#### [Document excerpt]
____________________

Nothing is logged to say that an unlink failed.
Comment From: antirez
Sorry we don't offer support for the Windows port since the code base is different. Please report to the Microsoft open source team.
Comment From: antirez
Sorry I was not aware Azure does Linux as well...
So here the issue is that: 1. AOF gets killed by signal 9 by another process, for some reason. Do you have an idea why this happens? 2. The disk is full after some time because of "1".
So the problem appears to be we should cleanup the temp file when the AOF rewriting process fails. However this does not fix, in your specific case, the root issue that appears to be the process is killed by signal 9. The reason why the process is killed in your environment could be the Linux OOM killer.
Comment From: aijanai
Hi, I'm experiencing the same on AWS, Ubuntu 16.04, Redis 3.2.8.
In my case, it's probably due to too much memory allocated to Redis itself, leaving too few for background tasks like AOF and/or dumps. This caused the disk to fill up due to these files being left around.
I'd strong agree with purging these files upon failure. But it would be even better if Redis spared some of the memory dedicated to the cache itself for the housekeeping tasks like the AOF/dump; this way I wouldn't have to bear in mind to leave some memory to other things that are not Redis so that Redis can take care of itself :)

____________________

#### [Source excerpt]
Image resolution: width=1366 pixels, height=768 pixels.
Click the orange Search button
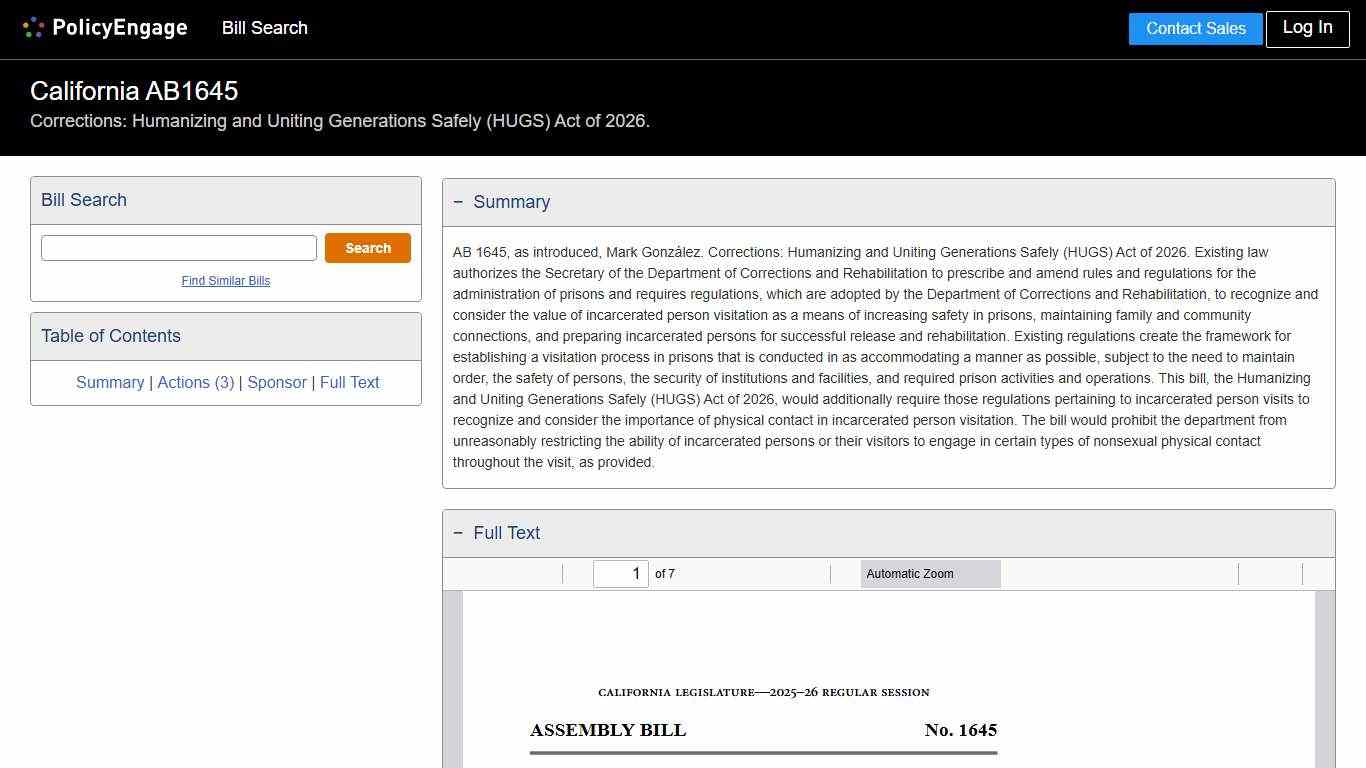tap(368, 247)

____________________

#### [Written instruction]
In the Redis issue thread, which operating system and Redis version does aijanai report using on AWS?

#### [Completed task]
Ubuntu 16.04 with Redis 3.2.8.